Top of Passage to read
A land area almost the size of UK needed to produce enough commodities to sustain the nation’s demand

By Jenna Hutber

Thursday 21 May 2020

As research shows growth in UK’s land footprint, campaigners call for action amid fears that destruction of nature is raising risk of the next pandemic

New research shows the UK uses a land area overseas nearly as big as the whole of England, Wales, Scotland and Northern Ireland to satisfy our annual demand for products such as palm oil, timber, soy and cocoa – increasing the threat of extinction of some 2,800 species.

 

Emerging findings from ‘Riskier Business - The UK’s Overseas Land Footprint’, co-produced by WWF and RSPB, also reveal a 15% growth in the UK’s land footprint overseas, in comparison with our previous study of 2011-15, linked to the imports of seven key agricultural and forest commodities.  

 

As landmark legislation on environment and agriculture progresses in the UK, the two leading charities are urging the UK Government to remove deforestation from supply chains and ensure that trade deals in the aftermath of Covid-19 do not contribute to habitat destruction and climate change.
Bottom of Passage to read
**Questions on the material:**
1. In the article on the UK's land footprint, rewrite the paragraph beginning "New research shows the UK uses" more briefly, keeping its main facts.
2. From the article on the UK's land footprint, retype the stretch from "Thursday 21 May" through "some 2,800 species.".
None of the material that comes next is needed.
Top of Record extracts
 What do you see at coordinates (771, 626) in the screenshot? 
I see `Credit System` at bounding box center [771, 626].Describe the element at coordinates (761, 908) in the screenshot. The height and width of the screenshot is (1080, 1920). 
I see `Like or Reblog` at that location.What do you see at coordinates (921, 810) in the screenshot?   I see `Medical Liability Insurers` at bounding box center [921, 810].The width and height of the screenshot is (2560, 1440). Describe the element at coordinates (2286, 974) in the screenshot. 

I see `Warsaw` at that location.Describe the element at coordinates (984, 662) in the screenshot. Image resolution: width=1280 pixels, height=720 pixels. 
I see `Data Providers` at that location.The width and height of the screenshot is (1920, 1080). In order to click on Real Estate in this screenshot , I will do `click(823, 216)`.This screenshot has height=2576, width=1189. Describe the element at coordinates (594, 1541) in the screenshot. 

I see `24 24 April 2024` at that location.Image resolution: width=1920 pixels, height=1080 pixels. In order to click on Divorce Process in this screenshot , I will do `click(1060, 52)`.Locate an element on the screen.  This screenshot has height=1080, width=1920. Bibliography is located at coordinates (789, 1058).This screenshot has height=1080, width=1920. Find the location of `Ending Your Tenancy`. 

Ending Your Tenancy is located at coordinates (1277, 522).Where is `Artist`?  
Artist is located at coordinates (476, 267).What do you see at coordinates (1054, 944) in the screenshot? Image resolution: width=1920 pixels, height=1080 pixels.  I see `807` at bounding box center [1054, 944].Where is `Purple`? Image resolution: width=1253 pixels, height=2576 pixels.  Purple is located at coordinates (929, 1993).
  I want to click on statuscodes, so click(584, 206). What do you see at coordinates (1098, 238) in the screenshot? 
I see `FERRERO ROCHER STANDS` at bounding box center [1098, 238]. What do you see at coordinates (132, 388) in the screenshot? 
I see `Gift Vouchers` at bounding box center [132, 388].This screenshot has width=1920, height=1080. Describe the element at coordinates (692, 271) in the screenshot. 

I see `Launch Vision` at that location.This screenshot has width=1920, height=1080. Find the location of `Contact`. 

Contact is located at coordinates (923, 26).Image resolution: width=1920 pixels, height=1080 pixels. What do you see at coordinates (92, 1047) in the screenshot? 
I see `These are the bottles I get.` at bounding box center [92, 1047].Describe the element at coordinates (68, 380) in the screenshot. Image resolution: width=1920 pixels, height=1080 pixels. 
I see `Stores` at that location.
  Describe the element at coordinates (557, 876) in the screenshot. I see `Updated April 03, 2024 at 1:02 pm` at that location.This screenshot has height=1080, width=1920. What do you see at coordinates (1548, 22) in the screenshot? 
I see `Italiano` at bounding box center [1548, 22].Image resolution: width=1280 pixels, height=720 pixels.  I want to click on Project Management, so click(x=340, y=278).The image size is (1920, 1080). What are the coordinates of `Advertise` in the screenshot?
Bottom of Record extracts
**Responses for each task:**
1. Research finds the UK depends on an overseas land area almost as large as the entire UK to meet its yearly demand for goods such as palm oil, timber, soy and cocoa. This raises the extinction threat for some 2,800 species.

2.
Thursday 21 May 2020

As research shows growth in UK’s land footprint, campaigners call for action amid fears that destruction of nature is raising risk of the next pandemic

New research shows the UK uses a land area overseas nearly as big as the whole of England, Wales, Scotland and Northern Ireland to satisfy our annual demand for products such as palm oil, timber, soy and cocoa – increasing the threat of extinction of some 2,800 species.